Abstract
Purpose:
The purpose of this review is to evaluate different techniques in urinary diversion and urethral stenting in hypospadias surgery.
Patients and methods:
The surgical procedure included 192 tubularized incised plate (TIP) repairs for distal penile hypospadias. The patients were prospectively randomized into three groups: In group A, a urethral catheter was used as a stent and for diversion of urine (63 patients); in group B we use no urethral stenting (63 patients), only a suprapubic catheter; and in group C we use a suprapubic diversion and we put a small catheter in the anterior urethra only (66 patients). The urethral catheter was removed in group A at the 6th–7th postoperative day and in group C the urethral stent was removed at the 3rd–4th postoperative day. The suprapubic catheter was removed in both groups B and C at the 7th–9th postoperative day. All patients received an injection of antibiotics in the morning of the operation and daily until the day of catheter removal. All of the operations were performed by the same surgeon.
Results:
The mean ages of our patients were 3, 5, and 5 years in groups A, B, and C, respectively. The mean hospital stay was 5 days (3–8). Follow-up ranged from 8 to 48 months (mean of 21.5 ± 10.1 months). Bladder spasm was observed in 33% of our patients in group A while there were no cases of spasm in the other two groups with a statistically significant difference (p < 0.05). Fistula was reported in eight patients (12.7%) of our urethral catheter group A, while it was observed in three patients (2.3%) of our suprapubic diversion groups B and C with a statistically significant difference between the two groups (p < 0.05). Meatal stenosis was reported in eight patients in group B (12.7%; nonstented group) versus three patients of both groups A and C (2.4%; stented groups) with a statistically significant difference (p < 0.05).
Conclusion:
Suprapubic diversion is an important step in hypospadias repair as it provides a better success rate with a significantly lower rate of occurrence of fistula. However, the addition of a stent in the anterior urethra to suprapubic diversion avoids the development of meatal stenosis and also avoids the bladder spasm observed with a urethral catheter.
Introduction
Selection of the appropriate method for urinary diversion after hypospadias repair remains controversial [Demirbilek and Atayurt, 1997].

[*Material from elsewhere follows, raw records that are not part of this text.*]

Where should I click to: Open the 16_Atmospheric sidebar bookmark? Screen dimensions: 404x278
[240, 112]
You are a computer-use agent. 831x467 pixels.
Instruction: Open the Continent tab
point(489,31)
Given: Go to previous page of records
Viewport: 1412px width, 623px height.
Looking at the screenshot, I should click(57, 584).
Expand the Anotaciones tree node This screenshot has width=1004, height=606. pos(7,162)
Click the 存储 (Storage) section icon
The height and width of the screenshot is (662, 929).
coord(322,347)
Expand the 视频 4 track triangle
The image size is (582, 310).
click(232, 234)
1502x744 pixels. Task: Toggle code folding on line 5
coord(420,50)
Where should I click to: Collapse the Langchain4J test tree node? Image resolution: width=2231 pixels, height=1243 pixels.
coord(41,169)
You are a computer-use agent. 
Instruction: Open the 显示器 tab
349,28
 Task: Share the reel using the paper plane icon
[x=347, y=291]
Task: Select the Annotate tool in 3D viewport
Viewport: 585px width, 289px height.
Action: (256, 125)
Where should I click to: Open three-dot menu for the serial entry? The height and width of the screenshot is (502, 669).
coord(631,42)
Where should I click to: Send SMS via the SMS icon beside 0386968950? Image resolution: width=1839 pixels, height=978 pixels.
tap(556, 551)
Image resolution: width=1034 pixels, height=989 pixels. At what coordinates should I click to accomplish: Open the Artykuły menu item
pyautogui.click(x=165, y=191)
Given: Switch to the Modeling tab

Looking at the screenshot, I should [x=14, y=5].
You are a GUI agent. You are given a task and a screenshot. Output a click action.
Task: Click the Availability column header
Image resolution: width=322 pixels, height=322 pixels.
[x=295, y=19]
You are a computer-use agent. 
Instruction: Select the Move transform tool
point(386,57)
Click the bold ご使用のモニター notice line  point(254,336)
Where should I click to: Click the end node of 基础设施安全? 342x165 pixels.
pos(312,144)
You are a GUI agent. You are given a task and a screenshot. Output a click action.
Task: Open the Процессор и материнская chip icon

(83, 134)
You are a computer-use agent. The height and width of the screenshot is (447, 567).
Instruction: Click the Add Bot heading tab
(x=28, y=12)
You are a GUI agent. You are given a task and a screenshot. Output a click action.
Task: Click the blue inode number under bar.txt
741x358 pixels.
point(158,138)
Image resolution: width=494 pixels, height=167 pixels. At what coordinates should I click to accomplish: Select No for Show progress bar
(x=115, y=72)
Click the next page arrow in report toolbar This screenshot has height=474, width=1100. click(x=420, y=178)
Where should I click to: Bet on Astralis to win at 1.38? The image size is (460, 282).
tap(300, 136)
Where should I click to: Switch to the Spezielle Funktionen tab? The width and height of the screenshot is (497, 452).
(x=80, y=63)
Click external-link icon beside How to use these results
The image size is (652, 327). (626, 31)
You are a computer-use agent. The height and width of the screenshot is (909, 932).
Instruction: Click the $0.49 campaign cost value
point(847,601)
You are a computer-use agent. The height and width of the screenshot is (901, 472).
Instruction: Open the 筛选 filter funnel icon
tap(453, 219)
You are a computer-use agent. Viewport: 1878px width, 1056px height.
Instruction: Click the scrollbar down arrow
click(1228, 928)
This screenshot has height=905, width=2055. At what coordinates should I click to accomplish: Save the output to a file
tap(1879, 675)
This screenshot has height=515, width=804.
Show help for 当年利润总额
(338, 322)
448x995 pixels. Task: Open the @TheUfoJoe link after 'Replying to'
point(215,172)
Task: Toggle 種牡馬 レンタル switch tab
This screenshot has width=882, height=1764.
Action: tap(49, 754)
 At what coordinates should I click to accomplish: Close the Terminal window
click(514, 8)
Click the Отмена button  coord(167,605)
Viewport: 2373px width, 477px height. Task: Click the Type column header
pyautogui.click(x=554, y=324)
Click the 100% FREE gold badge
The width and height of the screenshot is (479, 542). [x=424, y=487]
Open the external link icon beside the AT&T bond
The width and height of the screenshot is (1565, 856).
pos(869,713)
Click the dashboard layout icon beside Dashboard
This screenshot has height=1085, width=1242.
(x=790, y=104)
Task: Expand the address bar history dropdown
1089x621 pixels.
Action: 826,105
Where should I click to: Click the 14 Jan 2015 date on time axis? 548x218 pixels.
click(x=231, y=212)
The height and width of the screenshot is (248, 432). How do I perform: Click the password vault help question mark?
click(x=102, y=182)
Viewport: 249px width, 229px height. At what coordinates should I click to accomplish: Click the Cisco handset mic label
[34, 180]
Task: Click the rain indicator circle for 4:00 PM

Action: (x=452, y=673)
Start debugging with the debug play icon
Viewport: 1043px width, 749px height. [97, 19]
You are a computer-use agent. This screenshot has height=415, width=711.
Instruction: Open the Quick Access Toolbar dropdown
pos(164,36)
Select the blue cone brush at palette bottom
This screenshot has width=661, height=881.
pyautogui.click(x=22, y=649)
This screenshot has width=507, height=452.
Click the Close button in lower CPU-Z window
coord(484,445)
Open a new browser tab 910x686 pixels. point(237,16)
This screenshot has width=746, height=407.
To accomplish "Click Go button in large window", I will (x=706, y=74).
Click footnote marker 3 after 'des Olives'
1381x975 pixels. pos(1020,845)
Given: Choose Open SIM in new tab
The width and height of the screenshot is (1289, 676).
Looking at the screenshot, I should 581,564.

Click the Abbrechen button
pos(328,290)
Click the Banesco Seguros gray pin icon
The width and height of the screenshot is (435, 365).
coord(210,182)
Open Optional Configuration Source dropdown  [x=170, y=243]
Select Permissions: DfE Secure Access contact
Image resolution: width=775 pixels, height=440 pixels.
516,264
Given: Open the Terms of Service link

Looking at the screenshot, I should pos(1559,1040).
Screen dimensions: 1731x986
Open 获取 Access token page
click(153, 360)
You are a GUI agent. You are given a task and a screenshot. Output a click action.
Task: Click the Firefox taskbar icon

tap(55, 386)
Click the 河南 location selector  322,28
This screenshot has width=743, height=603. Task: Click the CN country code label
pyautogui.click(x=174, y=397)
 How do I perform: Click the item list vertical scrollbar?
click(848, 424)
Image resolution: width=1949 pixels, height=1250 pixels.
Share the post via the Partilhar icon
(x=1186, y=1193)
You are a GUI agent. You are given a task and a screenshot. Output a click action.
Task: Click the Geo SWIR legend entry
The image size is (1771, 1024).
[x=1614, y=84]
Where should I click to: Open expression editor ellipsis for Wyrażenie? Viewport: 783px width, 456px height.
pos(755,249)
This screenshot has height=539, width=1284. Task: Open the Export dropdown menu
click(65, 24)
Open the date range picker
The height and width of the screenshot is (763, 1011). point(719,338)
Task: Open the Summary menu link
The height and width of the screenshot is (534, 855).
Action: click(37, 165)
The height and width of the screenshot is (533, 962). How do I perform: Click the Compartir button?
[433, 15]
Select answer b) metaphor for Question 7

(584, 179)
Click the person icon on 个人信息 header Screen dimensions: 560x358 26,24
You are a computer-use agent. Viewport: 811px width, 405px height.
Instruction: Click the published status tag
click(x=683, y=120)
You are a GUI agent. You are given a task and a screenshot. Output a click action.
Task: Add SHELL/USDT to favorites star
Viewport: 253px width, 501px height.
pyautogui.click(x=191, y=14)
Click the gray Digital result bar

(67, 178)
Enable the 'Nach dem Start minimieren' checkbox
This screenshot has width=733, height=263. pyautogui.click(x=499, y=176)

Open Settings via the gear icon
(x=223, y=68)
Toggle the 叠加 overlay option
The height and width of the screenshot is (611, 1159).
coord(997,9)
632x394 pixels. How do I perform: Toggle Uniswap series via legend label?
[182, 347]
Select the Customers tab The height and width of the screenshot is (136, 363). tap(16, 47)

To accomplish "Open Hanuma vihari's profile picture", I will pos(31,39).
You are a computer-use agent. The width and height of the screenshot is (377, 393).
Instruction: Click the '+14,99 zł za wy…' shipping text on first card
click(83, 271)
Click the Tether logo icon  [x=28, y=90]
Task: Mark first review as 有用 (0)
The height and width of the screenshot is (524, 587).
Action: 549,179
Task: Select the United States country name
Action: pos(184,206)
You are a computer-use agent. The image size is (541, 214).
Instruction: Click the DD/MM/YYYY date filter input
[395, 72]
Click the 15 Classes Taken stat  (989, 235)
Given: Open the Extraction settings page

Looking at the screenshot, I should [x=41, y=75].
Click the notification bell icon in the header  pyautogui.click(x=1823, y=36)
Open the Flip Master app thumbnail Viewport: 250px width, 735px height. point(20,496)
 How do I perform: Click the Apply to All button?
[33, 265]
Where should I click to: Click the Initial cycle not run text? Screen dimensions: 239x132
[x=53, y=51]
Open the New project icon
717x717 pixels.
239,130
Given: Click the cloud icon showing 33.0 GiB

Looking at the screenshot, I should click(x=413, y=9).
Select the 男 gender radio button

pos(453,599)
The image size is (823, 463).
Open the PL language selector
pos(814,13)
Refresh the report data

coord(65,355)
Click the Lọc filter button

Most pediatric urologists use suprapubic or urethral drainage routes to permit the repair to be watertight, immobilize the suture line and provide patient comfort [Oesterling et al. 1987].
There are two methods of transurethral diversion either to insert a catheter that enters the bladder or to insert it provided that the tip is placed distal to the external sphincter with the aim of reducing postoperative complications such as fistula and meatal stenosis [Buson et al. 1994; Maizels and Firlit, 1986].
Recent studies in animal models have reported that indwelling catheters are unnecessary for normal epithelization of uretheral reconstruction based on their finding that showed unstented repair has very good healing potential [Hafez et al. 2003].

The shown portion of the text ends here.